[GOAL]:
Swap every "Viewport" in the items below for "Window", and write them all out again with nothing else altered.

[DATA PROVIDED]:
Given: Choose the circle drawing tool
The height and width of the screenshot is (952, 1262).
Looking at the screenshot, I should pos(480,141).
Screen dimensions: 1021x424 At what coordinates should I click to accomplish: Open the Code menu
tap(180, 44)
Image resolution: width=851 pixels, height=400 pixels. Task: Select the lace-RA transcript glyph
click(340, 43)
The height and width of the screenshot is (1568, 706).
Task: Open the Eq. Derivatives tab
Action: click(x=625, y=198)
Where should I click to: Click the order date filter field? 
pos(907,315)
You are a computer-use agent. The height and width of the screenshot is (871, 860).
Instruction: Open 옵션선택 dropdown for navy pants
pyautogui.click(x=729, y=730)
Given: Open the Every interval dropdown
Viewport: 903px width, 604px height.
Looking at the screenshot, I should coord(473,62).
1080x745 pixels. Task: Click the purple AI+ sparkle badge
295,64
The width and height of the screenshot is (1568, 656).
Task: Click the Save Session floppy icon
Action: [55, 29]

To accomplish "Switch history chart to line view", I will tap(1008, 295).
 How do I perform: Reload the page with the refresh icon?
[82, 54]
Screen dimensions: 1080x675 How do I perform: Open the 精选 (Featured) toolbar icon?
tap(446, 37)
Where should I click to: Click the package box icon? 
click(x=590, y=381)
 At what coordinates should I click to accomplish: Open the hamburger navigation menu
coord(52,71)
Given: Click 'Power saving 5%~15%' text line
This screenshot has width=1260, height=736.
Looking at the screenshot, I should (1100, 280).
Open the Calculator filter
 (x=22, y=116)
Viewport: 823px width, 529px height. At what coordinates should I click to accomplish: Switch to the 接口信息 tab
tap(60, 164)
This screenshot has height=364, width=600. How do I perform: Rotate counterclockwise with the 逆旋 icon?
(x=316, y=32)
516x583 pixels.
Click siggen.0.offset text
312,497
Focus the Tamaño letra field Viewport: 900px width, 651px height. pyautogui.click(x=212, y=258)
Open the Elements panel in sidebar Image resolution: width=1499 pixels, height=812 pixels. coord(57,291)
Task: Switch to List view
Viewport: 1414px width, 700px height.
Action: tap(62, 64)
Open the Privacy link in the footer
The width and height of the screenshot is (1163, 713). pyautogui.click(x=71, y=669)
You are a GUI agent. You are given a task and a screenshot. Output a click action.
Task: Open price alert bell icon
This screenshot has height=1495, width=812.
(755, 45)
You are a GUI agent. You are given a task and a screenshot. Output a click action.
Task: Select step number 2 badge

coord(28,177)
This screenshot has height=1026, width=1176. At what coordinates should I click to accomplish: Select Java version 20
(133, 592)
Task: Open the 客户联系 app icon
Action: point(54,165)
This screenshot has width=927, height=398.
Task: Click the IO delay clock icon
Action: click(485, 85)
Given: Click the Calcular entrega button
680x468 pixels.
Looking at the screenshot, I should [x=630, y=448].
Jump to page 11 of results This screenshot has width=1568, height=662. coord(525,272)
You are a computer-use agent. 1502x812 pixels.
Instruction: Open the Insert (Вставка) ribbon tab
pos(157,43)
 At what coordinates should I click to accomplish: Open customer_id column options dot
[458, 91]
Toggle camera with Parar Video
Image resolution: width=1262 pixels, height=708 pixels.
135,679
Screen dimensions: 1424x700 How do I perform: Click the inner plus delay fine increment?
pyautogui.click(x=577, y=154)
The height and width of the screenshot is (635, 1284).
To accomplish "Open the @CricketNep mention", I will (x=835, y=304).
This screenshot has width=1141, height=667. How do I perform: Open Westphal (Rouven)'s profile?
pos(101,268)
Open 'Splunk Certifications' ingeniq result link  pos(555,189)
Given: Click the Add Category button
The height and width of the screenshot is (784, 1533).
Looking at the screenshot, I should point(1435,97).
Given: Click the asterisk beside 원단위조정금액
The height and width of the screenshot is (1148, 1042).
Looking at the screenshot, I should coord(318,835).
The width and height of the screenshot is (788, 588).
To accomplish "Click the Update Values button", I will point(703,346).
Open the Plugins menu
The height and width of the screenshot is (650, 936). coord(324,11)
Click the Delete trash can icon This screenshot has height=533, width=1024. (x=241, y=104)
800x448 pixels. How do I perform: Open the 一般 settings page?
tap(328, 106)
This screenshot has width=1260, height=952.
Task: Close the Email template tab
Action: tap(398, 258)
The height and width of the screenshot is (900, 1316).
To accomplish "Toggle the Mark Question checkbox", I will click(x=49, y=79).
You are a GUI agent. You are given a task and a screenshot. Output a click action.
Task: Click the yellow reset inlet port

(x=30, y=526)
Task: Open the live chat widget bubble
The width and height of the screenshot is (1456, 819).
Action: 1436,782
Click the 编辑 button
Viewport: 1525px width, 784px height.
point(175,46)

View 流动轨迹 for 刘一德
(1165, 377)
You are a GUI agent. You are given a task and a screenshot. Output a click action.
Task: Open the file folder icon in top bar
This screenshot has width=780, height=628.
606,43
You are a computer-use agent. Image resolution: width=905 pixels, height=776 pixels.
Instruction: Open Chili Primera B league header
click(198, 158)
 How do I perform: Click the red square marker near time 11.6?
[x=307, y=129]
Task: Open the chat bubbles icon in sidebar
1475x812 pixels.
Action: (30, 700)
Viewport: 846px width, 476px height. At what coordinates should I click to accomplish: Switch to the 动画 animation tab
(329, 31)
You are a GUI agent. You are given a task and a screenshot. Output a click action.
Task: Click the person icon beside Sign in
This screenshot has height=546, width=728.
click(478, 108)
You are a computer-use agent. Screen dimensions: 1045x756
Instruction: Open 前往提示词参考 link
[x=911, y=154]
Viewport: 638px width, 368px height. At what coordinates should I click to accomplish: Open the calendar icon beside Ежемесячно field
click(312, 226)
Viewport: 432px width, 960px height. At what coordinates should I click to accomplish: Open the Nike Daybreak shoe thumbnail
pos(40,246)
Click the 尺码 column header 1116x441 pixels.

[CORRECT RESPONSE]:
Given: Choose the circle drawing tool
The height and width of the screenshot is (952, 1262).
Looking at the screenshot, I should pos(480,141).
Screen dimensions: 1021x424 At what coordinates should I click to accomplish: Open the Code menu
tap(180, 44)
Image resolution: width=851 pixels, height=400 pixels. Task: Select the lace-RA transcript glyph
click(340, 43)
The height and width of the screenshot is (1568, 706).
Task: Open the Eq. Derivatives tab
Action: click(x=625, y=198)
Where should I click to: Click the order date filter field? 
pos(907,315)
You are a computer-use agent. The height and width of the screenshot is (871, 860).
Instruction: Open 옵션선택 dropdown for navy pants
pyautogui.click(x=729, y=730)
Given: Open the Every interval dropdown
Window: 903px width, 604px height.
Looking at the screenshot, I should coord(473,62).
1080x745 pixels. Task: Click the purple AI+ sparkle badge
295,64
The width and height of the screenshot is (1568, 656).
Task: Click the Save Session floppy icon
Action: [55, 29]

To accomplish "Switch history chart to line view", I will tap(1008, 295).
 How do I perform: Reload the page with the refresh icon?
[82, 54]
Screen dimensions: 1080x675 How do I perform: Open the 精选 (Featured) toolbar icon?
tap(446, 37)
Where should I click to: Click the package box icon? 
click(x=590, y=381)
 At what coordinates should I click to accomplish: Open the hamburger navigation menu
coord(52,71)
Given: Click 'Power saving 5%~15%' text line
This screenshot has width=1260, height=736.
Looking at the screenshot, I should (1100, 280).
Open the Calculator filter
 (x=22, y=116)
Window: 823px width, 529px height. At what coordinates should I click to accomplish: Switch to the 接口信息 tab
tap(60, 164)
This screenshot has height=364, width=600. How do I perform: Rotate counterclockwise with the 逆旋 icon?
(x=316, y=32)
516x583 pixels.
Click siggen.0.offset text
312,497
Focus the Tamaño letra field Window: 900px width, 651px height. pyautogui.click(x=212, y=258)
Open the Elements panel in sidebar Image resolution: width=1499 pixels, height=812 pixels. coord(57,291)
Task: Switch to List view
Window: 1414px width, 700px height.
Action: tap(62, 64)
Open the Privacy link in the footer
The width and height of the screenshot is (1163, 713). pyautogui.click(x=71, y=669)
You are a GUI agent. You are given a task and a screenshot. Output a click action.
Task: Open price alert bell icon
This screenshot has height=1495, width=812.
(755, 45)
You are a GUI agent. You are given a task and a screenshot. Output a click action.
Task: Select step number 2 badge

coord(28,177)
This screenshot has height=1026, width=1176. At what coordinates should I click to accomplish: Select Java version 20
(133, 592)
Task: Open the 客户联系 app icon
Action: point(54,165)
This screenshot has width=927, height=398.
Task: Click the IO delay clock icon
Action: click(485, 85)
Given: Click the Calcular entrega button
680x468 pixels.
Looking at the screenshot, I should [x=630, y=448].
Jump to page 11 of results This screenshot has width=1568, height=662. coord(525,272)
You are a computer-use agent. 1502x812 pixels.
Instruction: Open the Insert (Вставка) ribbon tab
pos(157,43)
 At what coordinates should I click to accomplish: Open customer_id column options dot
[458, 91]
Toggle camera with Parar Video
Image resolution: width=1262 pixels, height=708 pixels.
135,679
Screen dimensions: 1424x700 How do I perform: Click the inner plus delay fine increment?
pyautogui.click(x=577, y=154)
The height and width of the screenshot is (635, 1284).
To accomplish "Open the @CricketNep mention", I will (x=835, y=304).
This screenshot has width=1141, height=667. How do I perform: Open Westphal (Rouven)'s profile?
pos(101,268)
Open 'Splunk Certifications' ingeniq result link  pos(555,189)
Given: Click the Add Category button
The height and width of the screenshot is (784, 1533).
Looking at the screenshot, I should point(1435,97).
Given: Click the asterisk beside 원단위조정금액
The height and width of the screenshot is (1148, 1042).
Looking at the screenshot, I should coord(318,835).
The width and height of the screenshot is (788, 588).
To accomplish "Click the Update Values button", I will point(703,346).
Open the Plugins menu
The height and width of the screenshot is (650, 936). coord(324,11)
Click the Delete trash can icon This screenshot has height=533, width=1024. (x=241, y=104)
800x448 pixels. How do I perform: Open the 一般 settings page?
tap(328, 106)
This screenshot has width=1260, height=952.
Task: Close the Email template tab
Action: tap(398, 258)
The height and width of the screenshot is (900, 1316).
To accomplish "Toggle the Mark Question checkbox", I will click(x=49, y=79).
You are a GUI agent. You are given a task and a screenshot. Output a click action.
Task: Click the yellow reset inlet port

(x=30, y=526)
Task: Open the live chat widget bubble
The width and height of the screenshot is (1456, 819).
Action: 1436,782
Click the 编辑 button
Window: 1525px width, 784px height.
point(175,46)

View 流动轨迹 for 刘一德
(1165, 377)
You are a GUI agent. You are given a task and a screenshot. Output a click action.
Task: Open the file folder icon in top bar
This screenshot has width=780, height=628.
606,43
You are a computer-use agent. Image resolution: width=905 pixels, height=776 pixels.
Instruction: Open Chili Primera B league header
click(198, 158)
 How do I perform: Click the red square marker near time 11.6?
[x=307, y=129]
Task: Open the chat bubbles icon in sidebar
1475x812 pixels.
Action: (30, 700)
Window: 846px width, 476px height. At what coordinates should I click to accomplish: Switch to the 动画 animation tab
(329, 31)
You are a GUI agent. You are given a task and a screenshot. Output a click action.
Task: Click the person icon beside Sign in
This screenshot has height=546, width=728.
click(478, 108)
You are a computer-use agent. Screen dimensions: 1045x756
Instruction: Open 前往提示词参考 link
[x=911, y=154]
Window: 638px width, 368px height. At what coordinates should I click to accomplish: Open the calendar icon beside Ежемесячно field
click(312, 226)
Window: 432px width, 960px height. At what coordinates should I click to accomplish: Open the Nike Daybreak shoe thumbnail
pos(40,246)
Click the 尺码 column header 1116x441 pixels.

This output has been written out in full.